Engie est une partie importante de l’écosystème de la chaire Strategic Business Analytics. En 2021, les étudiants de la chaire travailleront sur deux cas stratégiques relatifs aux énergies renouvelables. Leurs idées et perspectives axées sur l’avenir sur ces sujets génèrent des idées innovantes et des solutions de valeur. Les étudiants de l’ESSEC sont particulièrement intéressés à travailler avec des entreprises comme Engie, étant donné ses valeurs stratégiques fortement orientées vers l’écologie. En effet, préoccupés par le changement climatique, ils préfèrent travailler sur des études de cas qui génèrent en fin de compte une valeur sociétale plutôt que sur des cas purement commerciaux pour les plateformes d’e-commerce.
L’avenir
À l’avenir, les énergies renouvelables créeront de nombreux emplois nécessitant des compétences techniques, informatiques et analytiques. Selon l’UE, l’industrie solaire photovoltaïque représente à elle seule 81 000 emplois, et devrait passer à 175 000 et 200 000-300 000 emplois en 2021 et 2030 respectivement. La numérisation et les énergies renouvelables vont de pair et constitueront un important moteur de croissance économique.
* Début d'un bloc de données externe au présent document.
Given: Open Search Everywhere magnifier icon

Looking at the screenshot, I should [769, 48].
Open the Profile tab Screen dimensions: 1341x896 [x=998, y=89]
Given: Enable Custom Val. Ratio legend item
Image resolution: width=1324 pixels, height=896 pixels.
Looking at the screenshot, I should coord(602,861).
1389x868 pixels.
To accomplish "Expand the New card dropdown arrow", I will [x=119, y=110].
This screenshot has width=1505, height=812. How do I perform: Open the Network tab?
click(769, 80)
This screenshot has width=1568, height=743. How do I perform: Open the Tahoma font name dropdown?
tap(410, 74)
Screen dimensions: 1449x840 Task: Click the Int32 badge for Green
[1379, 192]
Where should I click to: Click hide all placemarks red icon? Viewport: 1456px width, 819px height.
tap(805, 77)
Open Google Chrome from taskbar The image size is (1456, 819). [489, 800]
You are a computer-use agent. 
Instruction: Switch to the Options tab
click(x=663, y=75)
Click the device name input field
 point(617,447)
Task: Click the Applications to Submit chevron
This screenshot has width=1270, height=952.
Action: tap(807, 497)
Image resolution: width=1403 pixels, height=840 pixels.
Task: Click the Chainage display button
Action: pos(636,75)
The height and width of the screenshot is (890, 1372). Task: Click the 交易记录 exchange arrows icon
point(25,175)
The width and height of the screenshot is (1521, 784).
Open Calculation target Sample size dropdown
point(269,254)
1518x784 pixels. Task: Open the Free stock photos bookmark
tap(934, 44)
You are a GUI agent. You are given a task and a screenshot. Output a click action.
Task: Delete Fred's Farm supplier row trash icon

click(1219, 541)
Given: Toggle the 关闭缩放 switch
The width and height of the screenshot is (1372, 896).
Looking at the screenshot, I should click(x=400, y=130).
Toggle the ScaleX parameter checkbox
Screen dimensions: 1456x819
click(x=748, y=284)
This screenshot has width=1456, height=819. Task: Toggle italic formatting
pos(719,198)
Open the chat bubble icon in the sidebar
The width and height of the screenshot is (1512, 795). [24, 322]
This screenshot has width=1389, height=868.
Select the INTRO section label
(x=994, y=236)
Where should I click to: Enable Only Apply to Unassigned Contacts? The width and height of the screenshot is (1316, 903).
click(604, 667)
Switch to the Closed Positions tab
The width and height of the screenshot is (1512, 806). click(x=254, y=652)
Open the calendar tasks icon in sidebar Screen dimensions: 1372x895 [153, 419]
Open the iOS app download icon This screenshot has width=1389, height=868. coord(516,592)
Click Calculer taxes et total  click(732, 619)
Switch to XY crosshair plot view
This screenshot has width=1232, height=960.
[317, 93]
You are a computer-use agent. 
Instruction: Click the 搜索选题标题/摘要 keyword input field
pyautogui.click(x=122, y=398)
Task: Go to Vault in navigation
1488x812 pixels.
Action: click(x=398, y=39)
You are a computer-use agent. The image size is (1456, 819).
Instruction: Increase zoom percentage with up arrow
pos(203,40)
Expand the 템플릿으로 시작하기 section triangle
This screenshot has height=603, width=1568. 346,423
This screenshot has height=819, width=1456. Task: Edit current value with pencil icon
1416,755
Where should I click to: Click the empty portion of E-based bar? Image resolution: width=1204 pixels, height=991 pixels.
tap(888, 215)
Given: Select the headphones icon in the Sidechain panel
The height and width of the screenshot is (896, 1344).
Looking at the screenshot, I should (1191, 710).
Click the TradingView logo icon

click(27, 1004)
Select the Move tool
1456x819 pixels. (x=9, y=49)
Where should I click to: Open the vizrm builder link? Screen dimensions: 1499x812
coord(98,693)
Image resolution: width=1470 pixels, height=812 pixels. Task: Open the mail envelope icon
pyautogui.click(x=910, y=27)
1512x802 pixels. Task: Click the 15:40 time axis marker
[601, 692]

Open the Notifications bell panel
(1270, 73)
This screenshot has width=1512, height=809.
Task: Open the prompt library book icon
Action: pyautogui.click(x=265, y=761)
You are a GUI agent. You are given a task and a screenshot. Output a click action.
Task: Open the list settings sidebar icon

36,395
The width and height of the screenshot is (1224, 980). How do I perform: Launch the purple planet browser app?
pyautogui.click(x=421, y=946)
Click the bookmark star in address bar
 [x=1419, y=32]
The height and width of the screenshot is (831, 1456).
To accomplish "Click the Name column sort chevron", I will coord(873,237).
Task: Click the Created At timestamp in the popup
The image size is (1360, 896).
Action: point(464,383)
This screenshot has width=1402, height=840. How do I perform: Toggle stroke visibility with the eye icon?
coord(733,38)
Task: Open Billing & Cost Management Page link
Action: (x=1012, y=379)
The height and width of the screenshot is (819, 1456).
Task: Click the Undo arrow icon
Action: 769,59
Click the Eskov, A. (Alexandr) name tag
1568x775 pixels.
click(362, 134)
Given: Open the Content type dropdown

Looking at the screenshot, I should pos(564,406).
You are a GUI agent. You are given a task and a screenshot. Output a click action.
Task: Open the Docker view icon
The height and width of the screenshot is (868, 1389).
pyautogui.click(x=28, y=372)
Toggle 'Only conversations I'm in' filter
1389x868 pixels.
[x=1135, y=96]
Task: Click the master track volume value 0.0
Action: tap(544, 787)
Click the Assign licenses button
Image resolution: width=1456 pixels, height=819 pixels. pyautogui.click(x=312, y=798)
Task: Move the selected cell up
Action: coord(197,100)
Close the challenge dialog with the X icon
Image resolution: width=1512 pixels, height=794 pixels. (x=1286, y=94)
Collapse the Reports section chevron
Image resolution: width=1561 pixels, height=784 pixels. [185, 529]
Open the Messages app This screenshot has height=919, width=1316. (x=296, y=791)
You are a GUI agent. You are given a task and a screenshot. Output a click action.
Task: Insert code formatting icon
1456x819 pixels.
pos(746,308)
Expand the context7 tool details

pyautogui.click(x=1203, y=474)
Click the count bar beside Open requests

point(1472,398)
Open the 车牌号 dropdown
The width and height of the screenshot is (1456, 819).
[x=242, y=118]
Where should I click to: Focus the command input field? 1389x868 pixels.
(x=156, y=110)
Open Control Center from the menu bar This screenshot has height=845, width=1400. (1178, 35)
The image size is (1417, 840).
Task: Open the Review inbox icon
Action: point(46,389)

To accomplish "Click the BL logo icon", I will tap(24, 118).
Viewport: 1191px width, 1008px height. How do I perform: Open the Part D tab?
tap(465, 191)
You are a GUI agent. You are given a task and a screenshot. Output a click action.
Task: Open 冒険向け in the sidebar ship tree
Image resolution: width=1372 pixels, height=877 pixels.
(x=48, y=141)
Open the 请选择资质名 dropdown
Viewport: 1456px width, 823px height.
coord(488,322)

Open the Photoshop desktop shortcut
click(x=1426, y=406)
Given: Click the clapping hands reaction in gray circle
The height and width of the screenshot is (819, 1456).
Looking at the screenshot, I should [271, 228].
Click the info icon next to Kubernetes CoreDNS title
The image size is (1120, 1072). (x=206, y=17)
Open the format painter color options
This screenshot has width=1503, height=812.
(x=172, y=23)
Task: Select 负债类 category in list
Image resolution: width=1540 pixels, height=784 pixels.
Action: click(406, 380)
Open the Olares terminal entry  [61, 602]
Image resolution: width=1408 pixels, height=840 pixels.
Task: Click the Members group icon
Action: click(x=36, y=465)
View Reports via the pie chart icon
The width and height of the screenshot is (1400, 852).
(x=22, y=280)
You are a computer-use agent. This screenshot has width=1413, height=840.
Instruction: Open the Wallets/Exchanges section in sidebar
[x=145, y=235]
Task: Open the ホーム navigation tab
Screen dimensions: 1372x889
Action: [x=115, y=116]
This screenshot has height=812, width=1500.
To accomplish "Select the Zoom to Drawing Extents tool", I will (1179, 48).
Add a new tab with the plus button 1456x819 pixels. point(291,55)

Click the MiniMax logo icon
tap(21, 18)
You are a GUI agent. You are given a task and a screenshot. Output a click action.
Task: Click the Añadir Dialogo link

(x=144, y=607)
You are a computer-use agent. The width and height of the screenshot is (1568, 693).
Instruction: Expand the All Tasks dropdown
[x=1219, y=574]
Le partenariat de l’Engie et l’ESSEC garantira que les jeunes talents sont formés et acquièrent les compétences nécessaires pour assurer la transition vers une société verte en satisfaisant aux accords sur le climat.
Plus généralement, ce sont les entreprises qui emploient les personnes ayant les compétences, l’état d’esprit et la vision appropriés qui feront la différence. Les données sont désormais disponibles, la plupart des outils d’analyse qui créent de la valeur sont standards et les ressources informatiques sont peu contraignantes. C’est la culture de l’entreprise qui nécessite un changement fondamental. Ceux qui seront capables d’attirer de jeunes diplômés en management « prêts pour les données » seront à l’avant-garde de la concurrence.
Dans sa Vision technologique 2020, Accenture mentionne le choc technologique comme étant une nouvelle situation dans laquelle les individus sont d’une part enthousiastes à l’égard de la technologie, des données et de l’intelligence artificielle, tout en ayant besoin que les algorithmes soient compréhensibles et équitables, et qu’ils sachent où leurs données personnelles seront utilisées. Cet équilibre sera extrêmement important dans l’ère d’après-crise, où tout ce qui compte sera l’expérience humaine.